How prospective students (and their parents) will use the new information remains to be seen.
“When students are looking for colleges, generally speaking, they’re weighing a lot of things,” McCann said. “Oftentimes something like price and location is going to outweigh something like these kinds of debt and earnings data.” Still, she said, the data could be useful when it comes to making choices between programs and institutions, and in giving students a clear view of what they’re getting into.
Tod Massa, policy analytics director at the State Council of Higher Education for Virginia, suggested that the data will be more utilized by think tanks and researchers than by prospective students, especially because some similar data have been previously released by state governments.
“I’m not convinced it’s going to markedly affect student behavior,” he said, “except perhaps in states where the data are not available or where students are looking at institutions not typically covered by the states, such as the proprietary institutions.”

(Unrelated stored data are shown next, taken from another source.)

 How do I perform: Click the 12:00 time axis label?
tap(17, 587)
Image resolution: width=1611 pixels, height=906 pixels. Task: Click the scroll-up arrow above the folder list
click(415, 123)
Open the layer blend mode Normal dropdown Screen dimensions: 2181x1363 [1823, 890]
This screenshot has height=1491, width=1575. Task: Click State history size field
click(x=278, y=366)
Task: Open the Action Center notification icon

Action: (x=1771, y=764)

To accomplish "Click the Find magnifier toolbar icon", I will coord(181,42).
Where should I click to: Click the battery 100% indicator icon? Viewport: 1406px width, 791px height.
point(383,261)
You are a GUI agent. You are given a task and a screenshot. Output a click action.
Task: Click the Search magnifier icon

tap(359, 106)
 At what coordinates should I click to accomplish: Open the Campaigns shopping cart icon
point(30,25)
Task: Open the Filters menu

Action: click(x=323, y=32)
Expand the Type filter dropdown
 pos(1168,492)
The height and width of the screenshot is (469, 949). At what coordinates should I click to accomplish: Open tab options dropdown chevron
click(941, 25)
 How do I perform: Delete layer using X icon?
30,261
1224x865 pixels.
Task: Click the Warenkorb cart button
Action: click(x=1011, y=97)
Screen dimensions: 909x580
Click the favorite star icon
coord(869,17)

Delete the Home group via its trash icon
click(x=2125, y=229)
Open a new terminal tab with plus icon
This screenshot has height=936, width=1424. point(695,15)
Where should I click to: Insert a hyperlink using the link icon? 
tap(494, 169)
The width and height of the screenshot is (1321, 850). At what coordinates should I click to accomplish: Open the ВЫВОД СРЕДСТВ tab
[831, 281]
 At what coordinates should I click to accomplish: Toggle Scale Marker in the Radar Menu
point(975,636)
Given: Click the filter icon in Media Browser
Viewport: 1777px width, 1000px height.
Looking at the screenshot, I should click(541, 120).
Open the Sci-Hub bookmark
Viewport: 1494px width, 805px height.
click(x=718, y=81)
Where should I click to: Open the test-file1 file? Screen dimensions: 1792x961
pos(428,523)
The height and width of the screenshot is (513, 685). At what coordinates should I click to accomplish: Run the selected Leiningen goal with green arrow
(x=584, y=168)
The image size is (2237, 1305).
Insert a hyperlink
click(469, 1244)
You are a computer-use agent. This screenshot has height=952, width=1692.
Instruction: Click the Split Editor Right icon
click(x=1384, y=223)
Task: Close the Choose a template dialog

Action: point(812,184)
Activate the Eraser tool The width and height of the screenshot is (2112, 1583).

Kelchen suggested that the effect on enrollment for these programs is likely to be greater for graduate rather than undergraduate programs.
“Those students are used to looking at information,” he said, “and may be more geographically mobile.”
Kelchen emphasized the value of the data to college administrations themselves.
“For the first time at many colleges, they know information about the earnings of their graduates,” he said. “This could get colleges to reconsider whether they offer certain programs, especially graduate programs or more vocational programs. I don’t think this affects the core liberal arts.”
The department has been working with Google to make the College Scorecard information easily accessible to the public. When googling a college or university, typically the search engine will display a box with College Scorecard data.
“One thing I know is that Google will do it better than the government can do it,” Diane Auer Jones, the department’s top higher education official, said in July after the department updated the government site.
McCann said that Google’s involvement could bring the information to prospective students more effectively than the department’s site. “Students aren’t likely to go to obscure government websites,” she said.
Massa said that in a cursory look at the Scorecard information, median earnings reported for some Virginia programs are higher than what is reported by the commonwealth. The federal government, he said, has access to some earnings information, such as income from self-employment, that the state doesn’t.
Massa also emphasized that he rejects calling the information “program level,” because it is often less intricate than that. Similar to how postal service zip codes can be five digits, covering a few miles, or nine digits, which could be a single apartment building, the National Center for Education Statistics maintains a similar taxonomy for programs and degrees. The way the current data parse earnings is not as specific as it could be, going down to the four-digit level instead of the six-digit level, meaning that some very similar degrees, such as one bachelor’s in American history and another in European history, are likely to be lumped together.
“There can be a significant difference in program in terms of the courses required and taken between two programs with similar but not identical [codes],” Massa said. “They could also just be valued in the marketplace differently just based on the name of the degree.”
Kelchen emphasized that the debt and earnings data were taken from different samples of students, making the comparison less than perfect.
The Education Department has said it will update the information annually, eventually providing earnings figures for 10 years postgraduation.